- TEXTE PRÉSENTÉ
● ● ● ● ●

Humpday

de Lynn Shelton, 2009, ***

Ben, marié et casé, voit brus­que­ment débar­quer Andrew, ami de longue date per­du de vue qui a sui­vi la route de Kerouac et Lavilliers. Le soir sui­vant, il se retrouvent dans un groupe aux mœurs plu­tôt libé­rées dont les membres comptent par­ti­ci­per à un fes­ti­val de films por­no ama­teurs. Après quelques joints et autant de litres d’alcool, les voi­là pris par un pro­jet : il vont faire un film dans lequel ils cou­che­ront ensemble — deux hété­ros s’envoyant en l’air, c’est pas du por­no, c’est de l’art, vous pou­vez pas com­prendre.

● ● ● ● ●

D'après la critique de Humpday, à quel festival les membres du groupe comptent-ils participer ? Le matériel fourni n'est pas nécessaire.

● ● ● ● ●

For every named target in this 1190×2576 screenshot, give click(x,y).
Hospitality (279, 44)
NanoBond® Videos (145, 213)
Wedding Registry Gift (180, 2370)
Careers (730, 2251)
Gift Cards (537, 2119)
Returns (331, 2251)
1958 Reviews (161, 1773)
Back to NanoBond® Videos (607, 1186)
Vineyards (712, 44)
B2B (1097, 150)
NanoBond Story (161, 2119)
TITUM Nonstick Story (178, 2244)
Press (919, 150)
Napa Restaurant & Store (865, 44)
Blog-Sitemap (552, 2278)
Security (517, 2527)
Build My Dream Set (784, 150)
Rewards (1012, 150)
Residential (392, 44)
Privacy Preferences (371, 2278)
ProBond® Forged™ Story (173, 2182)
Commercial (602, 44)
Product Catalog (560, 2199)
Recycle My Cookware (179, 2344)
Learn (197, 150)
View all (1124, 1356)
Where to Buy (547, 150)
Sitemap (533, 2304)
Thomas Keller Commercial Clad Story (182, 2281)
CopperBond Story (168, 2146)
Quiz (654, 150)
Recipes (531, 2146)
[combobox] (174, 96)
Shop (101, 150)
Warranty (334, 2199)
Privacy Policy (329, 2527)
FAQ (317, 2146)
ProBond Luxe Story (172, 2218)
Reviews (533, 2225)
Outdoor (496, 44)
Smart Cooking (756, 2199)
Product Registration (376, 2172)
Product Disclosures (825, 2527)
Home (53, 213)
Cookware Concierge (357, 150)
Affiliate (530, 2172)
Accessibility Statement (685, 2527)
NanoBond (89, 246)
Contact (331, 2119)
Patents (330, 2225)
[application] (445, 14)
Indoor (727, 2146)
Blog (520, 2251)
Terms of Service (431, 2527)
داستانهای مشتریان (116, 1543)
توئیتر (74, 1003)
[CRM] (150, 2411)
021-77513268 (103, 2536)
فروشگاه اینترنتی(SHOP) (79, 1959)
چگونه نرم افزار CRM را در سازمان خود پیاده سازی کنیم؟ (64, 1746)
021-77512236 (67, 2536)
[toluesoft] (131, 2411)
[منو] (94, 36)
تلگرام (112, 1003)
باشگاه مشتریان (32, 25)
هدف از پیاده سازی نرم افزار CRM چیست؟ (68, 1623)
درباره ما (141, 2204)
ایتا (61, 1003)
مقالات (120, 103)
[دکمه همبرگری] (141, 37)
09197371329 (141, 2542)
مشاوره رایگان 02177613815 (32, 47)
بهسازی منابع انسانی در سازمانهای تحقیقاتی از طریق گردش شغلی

● ● ● ● ●

- CORRIGÉ
À un festival de films porno amateurs.